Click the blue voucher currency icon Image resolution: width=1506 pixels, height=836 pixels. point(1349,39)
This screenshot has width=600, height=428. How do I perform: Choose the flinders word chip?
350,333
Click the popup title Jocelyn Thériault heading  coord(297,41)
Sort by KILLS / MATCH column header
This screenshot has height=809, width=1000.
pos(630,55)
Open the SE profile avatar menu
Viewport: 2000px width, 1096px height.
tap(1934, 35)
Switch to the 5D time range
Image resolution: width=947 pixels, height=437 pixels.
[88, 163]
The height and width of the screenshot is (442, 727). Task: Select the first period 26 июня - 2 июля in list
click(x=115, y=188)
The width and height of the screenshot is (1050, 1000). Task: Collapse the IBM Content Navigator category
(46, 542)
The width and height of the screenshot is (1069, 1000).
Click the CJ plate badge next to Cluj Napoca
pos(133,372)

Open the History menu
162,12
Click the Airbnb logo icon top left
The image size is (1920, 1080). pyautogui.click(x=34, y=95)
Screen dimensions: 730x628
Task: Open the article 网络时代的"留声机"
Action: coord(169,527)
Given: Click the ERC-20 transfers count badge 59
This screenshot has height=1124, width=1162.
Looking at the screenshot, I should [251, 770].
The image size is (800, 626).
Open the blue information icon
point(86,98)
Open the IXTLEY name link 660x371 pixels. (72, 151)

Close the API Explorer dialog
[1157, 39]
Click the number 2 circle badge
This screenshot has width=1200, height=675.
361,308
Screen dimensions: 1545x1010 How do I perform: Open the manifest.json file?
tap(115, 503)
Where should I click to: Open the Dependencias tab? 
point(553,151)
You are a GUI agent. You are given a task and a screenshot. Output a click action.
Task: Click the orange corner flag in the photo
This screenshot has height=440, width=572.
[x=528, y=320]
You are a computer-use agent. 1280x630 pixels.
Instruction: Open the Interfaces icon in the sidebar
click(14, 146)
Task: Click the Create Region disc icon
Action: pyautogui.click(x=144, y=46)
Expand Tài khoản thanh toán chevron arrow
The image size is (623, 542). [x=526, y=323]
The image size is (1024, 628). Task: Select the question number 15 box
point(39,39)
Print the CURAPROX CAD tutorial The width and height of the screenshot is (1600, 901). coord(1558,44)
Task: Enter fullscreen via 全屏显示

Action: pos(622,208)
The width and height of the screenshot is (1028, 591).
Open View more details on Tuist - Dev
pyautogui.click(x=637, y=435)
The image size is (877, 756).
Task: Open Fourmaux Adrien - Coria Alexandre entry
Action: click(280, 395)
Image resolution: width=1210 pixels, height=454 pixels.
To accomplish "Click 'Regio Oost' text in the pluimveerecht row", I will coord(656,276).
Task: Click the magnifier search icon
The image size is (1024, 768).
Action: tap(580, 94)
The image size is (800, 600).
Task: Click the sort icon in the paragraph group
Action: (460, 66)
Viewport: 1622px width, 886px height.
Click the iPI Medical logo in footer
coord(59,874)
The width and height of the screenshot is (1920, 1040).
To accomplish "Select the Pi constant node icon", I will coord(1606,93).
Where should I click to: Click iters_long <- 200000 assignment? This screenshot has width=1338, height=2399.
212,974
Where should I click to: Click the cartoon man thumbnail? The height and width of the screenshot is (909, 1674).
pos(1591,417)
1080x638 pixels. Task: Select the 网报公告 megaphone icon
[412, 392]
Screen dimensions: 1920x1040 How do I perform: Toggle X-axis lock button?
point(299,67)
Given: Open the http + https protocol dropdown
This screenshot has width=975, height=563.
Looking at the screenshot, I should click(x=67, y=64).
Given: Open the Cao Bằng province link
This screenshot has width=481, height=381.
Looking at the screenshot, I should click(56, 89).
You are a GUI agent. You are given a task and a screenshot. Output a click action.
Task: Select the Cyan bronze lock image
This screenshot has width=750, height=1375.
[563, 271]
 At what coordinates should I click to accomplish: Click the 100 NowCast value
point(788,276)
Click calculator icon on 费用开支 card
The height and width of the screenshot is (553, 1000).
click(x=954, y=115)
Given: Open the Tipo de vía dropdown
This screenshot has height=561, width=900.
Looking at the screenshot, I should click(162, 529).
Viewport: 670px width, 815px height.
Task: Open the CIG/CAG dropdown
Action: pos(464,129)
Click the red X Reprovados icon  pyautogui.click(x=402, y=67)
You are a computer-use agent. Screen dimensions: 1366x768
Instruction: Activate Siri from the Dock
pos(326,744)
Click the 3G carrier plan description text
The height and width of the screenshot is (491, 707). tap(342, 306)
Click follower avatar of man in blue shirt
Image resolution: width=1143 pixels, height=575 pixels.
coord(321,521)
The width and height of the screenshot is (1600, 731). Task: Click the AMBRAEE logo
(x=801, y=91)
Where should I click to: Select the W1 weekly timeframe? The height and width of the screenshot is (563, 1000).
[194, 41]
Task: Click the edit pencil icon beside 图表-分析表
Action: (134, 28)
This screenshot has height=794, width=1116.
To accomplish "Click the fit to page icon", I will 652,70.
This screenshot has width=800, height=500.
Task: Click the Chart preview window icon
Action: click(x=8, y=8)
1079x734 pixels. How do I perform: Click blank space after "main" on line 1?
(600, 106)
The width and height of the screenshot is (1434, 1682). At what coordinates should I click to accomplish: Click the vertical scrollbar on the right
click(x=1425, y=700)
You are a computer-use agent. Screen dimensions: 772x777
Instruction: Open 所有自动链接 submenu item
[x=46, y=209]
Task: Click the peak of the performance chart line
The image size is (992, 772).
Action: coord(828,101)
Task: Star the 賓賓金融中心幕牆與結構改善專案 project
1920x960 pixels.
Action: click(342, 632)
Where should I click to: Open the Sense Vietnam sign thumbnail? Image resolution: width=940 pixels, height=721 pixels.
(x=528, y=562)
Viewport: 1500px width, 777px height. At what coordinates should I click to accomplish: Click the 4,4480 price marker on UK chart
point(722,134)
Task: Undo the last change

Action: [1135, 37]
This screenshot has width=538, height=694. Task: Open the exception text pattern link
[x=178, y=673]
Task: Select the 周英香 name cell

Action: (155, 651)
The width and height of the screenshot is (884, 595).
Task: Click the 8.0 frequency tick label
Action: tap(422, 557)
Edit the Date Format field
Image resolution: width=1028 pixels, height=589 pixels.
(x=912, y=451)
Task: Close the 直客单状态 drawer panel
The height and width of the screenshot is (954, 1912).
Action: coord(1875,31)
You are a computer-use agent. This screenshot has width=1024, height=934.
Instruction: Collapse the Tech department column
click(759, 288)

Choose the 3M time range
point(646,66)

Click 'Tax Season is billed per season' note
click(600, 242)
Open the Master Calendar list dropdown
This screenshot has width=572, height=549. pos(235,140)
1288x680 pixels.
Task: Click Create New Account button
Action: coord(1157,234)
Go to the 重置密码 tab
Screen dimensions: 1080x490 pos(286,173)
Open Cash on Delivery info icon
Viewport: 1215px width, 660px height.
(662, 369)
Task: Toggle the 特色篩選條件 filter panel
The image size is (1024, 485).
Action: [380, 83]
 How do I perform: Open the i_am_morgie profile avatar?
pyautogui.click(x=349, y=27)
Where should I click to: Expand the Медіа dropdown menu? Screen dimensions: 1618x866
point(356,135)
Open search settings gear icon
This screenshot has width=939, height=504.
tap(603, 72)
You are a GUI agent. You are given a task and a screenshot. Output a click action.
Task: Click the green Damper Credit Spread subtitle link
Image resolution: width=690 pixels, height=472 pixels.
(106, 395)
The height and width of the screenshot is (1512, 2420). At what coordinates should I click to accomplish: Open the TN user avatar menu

-----

### Exercise:
Print again the lines of the entries above that fall between the line holding "This screenshot has width=975, height=563." and the line holding "Task: Select the Cyan bronze lock image", inclusive, exactly as they stand.

### Reply:
This screenshot has width=975, height=563.
Looking at the screenshot, I should click(x=67, y=64).
Given: Open the Cao Bằng province link
This screenshot has width=481, height=381.
Looking at the screenshot, I should click(56, 89).
You are a GUI agent. You are given a task and a screenshot. Output a click action.
Task: Select the Cyan bronze lock image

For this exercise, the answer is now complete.